Landry, now that it's his turn in the interrogation room, gives his side of the story: the Dean also threatened to toss Mindy out in the cold, and she went to plead her case, not Hank's. The reason he wasn't at the hotel room when she returned was that he simply decided to go home. Of course, the bloodstained shirt is pretty damning evidence, and Landry realizes that Mindy's setting him up. Fortunately, he has an alibi: on his way home, he stopped at a convenience store to buy cigarettes, and gave two to a girl who dances at the club across the street—brunette, late thirties or early forties.

That night, Veronica finds someone breaking into Mars Investigations. It's TA Tim Foyle, who's been assigned by Landry to figure out who planted the bug in his phone, as well as to find the hooker (if possible) and verify Hank's alibi.
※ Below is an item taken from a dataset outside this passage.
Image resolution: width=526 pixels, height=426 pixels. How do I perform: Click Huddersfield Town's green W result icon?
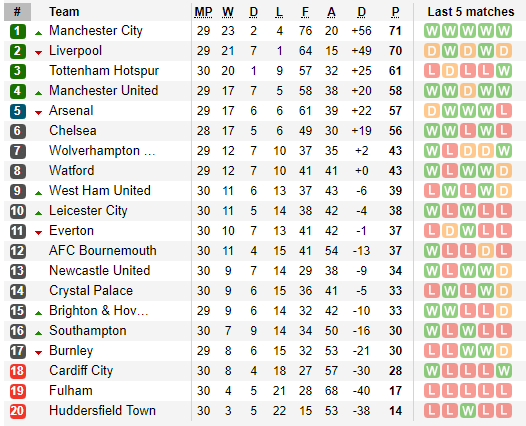468,411
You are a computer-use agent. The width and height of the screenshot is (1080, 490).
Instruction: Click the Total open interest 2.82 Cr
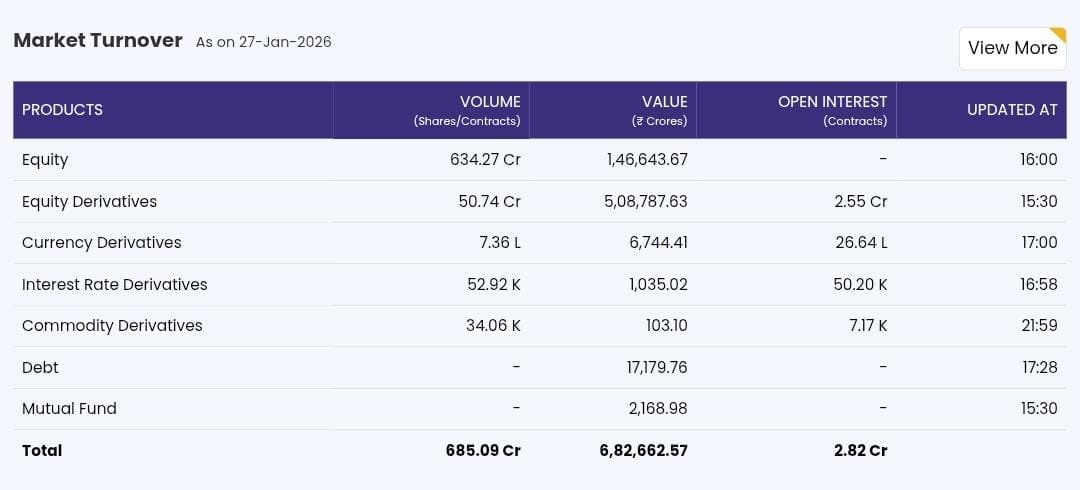(x=860, y=451)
They stake out the convenience store, discussing who they think actually did it and agreeing that Mindy probably hired Steve Batondo for the purpose. While Tim's interviewing the latest shipment of dancers, Veronica gets a call from Keith: Mindy has skipped town by buying a yacht and shipped her kids off to boarding school in England. Veronica barely has time to respond: another woman, brunette, late thirties or early forties, is late to the party. Yes, she does remember the man from Veronica's picture giving her some cigarettes. Why?
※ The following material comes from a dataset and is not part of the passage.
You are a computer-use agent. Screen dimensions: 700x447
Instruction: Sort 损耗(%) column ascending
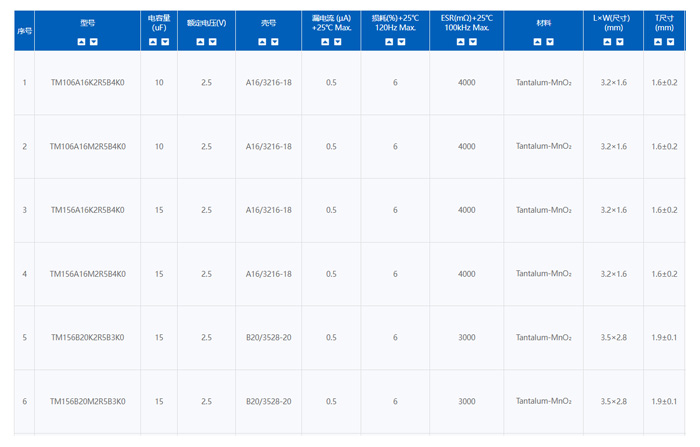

Landry, now walking free, thanks Veronica and Tim for their help, but Tim insists on going the extra mile: he wants to track down the recordings made by the bug in Landry's phone. Conveniently, the keys to Steve Batondo's house are in Evidence. There, they find a CD full of audio recordings. There are two from December 10: one between Hank and Mindy in the aftermath of Cyrus's visit, both sounding flustered but neither clearly homicidal; another from a professor at Pepperdine, who is inquiring whether Hank's TA, Tim Foyle, would suit a teaching job there. Hank is non-committal, claiming he wouldn't be a bad choice but not a good choice either. Tim doesn't look so happy at hearing his idol pooh-pooh him this way. Whatever the case, they deliver the first recording to Keith, which (in Veronica's opinion) places more suspicion on Mindy than anyone else. However, it's a moot point: Landry skipped town too.

Mindy wakes up on her yacht to find Hank at the steering wheel, claiming they need to talk.

By listening to the entire battery of recordings, Veronica comes up with the eponymous "Papa's Cabin," a place Hank and Mindy liked to retreat to. She calls Tim, and the two of them let themselves into Landry's house to track down this location—though first Veronica has to deal with Parker confessing that she and Logan are kinda-sorta-maybe dating. Veronica doesn't really have time for it. Neither, as it turns out, does Parker: she chooses sisters over misters and tells Logan they need to take some space. Logan, to his credit, accepts this much more maturely than he has in the past. Later, he approaches Veronica for permission to ask Parker out, and Veronica gives it.

Tim and Veronica hunt down a picture of Landry's grandpa, a picture of Hank and Mindy smiling together at a resort-like location, and a discarded pre-paid cellphone. Veronica hits Redial and then uses one of her many cover stories to get the name and location of Landry's last caller. When they arrive in person, it's a juvenile delinquent Hank Landry used to mentor... and his mother is the brunette, late thirties or early forties, who claimed to have gotten cigarettes from him. Landry blackmailed her into being his alibi by threatening to send her son to jail. Suspicion once again shifts to Landry, and Tim and Veronica set themselves to figuring out where Papa's Cabin is. After some amusing and impressive banter about clues, ranging from the types of trees to the color and text of license plates, Keith cuts to the chase by pointing out the picture of Ernest "Papa" Hemingway next to the bar at the resort.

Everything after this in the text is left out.